• Aim
Print the records below verbatim, starting with the line containing "Task: Open the three-dots more options menu" and going on through the line containing "will pyautogui.click(x=22, y=127).".

-- begin --

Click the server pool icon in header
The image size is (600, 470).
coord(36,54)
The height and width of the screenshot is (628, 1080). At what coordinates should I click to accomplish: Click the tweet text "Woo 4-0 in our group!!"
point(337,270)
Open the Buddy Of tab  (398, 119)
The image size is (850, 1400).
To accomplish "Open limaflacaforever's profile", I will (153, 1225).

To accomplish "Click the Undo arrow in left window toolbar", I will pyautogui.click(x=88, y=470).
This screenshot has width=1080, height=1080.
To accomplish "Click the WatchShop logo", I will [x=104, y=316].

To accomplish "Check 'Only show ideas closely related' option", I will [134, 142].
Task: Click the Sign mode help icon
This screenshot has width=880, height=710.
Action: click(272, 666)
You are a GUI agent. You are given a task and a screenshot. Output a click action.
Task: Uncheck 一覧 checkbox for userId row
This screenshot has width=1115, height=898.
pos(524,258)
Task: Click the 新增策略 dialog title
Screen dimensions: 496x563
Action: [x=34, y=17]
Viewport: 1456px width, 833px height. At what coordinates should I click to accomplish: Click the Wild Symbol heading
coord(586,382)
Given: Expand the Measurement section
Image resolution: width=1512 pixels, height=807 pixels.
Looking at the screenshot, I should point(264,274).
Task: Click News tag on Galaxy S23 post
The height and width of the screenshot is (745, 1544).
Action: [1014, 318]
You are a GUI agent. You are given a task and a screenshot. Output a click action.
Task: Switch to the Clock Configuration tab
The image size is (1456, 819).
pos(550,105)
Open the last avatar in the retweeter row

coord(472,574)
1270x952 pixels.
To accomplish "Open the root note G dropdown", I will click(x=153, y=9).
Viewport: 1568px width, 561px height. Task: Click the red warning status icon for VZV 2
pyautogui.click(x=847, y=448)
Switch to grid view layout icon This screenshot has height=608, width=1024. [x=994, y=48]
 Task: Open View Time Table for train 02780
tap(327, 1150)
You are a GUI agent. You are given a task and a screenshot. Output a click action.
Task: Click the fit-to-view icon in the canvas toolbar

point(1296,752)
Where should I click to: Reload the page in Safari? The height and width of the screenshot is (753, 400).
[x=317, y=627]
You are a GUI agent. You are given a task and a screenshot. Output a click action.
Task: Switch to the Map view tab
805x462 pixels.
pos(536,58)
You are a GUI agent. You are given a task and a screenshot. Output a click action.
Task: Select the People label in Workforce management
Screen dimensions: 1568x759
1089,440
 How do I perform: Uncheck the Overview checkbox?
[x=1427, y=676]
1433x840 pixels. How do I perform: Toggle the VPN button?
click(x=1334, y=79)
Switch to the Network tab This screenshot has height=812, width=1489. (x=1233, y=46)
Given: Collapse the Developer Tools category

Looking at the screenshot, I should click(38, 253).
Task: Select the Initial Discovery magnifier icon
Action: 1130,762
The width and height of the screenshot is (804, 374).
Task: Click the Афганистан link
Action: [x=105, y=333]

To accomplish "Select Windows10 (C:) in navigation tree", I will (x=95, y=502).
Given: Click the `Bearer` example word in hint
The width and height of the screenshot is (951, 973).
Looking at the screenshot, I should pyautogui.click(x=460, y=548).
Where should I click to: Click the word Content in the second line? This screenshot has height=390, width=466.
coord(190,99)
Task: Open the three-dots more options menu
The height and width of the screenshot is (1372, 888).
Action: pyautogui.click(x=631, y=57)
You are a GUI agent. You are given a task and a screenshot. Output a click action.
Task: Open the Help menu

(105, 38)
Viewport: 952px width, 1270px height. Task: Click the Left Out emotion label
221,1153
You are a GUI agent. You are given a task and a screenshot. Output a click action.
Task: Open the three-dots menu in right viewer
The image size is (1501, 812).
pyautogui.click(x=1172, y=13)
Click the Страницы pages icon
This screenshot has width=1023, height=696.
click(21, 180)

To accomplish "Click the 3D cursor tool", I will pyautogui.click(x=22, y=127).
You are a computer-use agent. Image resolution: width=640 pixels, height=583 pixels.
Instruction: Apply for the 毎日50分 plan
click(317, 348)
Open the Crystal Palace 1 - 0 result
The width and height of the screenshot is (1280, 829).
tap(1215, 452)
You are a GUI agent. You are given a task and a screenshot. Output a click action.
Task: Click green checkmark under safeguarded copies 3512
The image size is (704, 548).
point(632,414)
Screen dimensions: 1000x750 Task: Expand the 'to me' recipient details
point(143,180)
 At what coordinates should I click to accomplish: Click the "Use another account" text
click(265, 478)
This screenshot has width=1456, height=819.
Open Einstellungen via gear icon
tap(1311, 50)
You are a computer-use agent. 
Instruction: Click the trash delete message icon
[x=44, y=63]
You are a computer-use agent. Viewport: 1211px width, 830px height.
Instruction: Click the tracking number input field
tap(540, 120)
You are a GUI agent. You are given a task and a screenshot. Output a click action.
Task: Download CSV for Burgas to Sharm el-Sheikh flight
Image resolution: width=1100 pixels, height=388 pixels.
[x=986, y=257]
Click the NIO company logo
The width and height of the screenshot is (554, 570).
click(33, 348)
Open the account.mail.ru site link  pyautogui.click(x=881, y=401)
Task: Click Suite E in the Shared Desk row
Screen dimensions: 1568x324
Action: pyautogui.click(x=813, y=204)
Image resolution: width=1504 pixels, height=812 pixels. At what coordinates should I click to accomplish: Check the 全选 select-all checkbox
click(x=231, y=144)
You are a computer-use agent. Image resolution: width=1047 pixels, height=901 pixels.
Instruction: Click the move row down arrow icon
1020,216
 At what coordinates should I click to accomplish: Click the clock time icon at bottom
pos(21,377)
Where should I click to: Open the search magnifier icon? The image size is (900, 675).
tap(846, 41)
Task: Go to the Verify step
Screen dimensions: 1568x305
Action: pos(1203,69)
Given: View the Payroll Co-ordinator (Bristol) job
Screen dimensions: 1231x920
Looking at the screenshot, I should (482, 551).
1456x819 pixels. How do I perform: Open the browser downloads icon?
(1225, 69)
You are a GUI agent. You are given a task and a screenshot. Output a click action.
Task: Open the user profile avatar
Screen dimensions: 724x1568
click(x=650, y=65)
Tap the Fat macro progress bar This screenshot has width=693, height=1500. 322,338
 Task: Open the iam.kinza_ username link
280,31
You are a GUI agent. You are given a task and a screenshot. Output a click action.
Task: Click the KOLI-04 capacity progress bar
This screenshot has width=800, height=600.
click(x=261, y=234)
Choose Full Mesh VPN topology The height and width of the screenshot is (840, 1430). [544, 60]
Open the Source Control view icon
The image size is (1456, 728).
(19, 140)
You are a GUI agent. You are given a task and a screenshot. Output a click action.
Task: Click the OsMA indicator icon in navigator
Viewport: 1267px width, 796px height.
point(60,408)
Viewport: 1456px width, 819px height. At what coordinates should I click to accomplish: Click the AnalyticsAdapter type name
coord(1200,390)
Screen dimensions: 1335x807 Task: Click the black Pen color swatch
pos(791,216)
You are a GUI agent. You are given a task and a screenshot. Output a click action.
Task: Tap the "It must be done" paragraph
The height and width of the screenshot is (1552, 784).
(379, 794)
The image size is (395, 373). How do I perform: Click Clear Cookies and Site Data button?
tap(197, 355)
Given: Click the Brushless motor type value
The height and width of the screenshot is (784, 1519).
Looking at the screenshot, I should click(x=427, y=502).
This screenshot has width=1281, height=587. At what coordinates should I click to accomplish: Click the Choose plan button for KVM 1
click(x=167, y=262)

-- end --

• The output
Task: Open the three-dots more options menu
The height and width of the screenshot is (1372, 888).
Action: pyautogui.click(x=631, y=57)
You are a GUI agent. You are given a task and a screenshot. Output a click action.
Task: Open the Help menu

(105, 38)
Viewport: 952px width, 1270px height. Task: Click the Left Out emotion label
221,1153
You are a GUI agent. You are given a task and a screenshot. Output a click action.
Task: Open the three-dots menu in right viewer
The image size is (1501, 812).
pyautogui.click(x=1172, y=13)
Click the Страницы pages icon
This screenshot has width=1023, height=696.
click(21, 180)

To accomplish "Click the 3D cursor tool", I will pyautogui.click(x=22, y=127).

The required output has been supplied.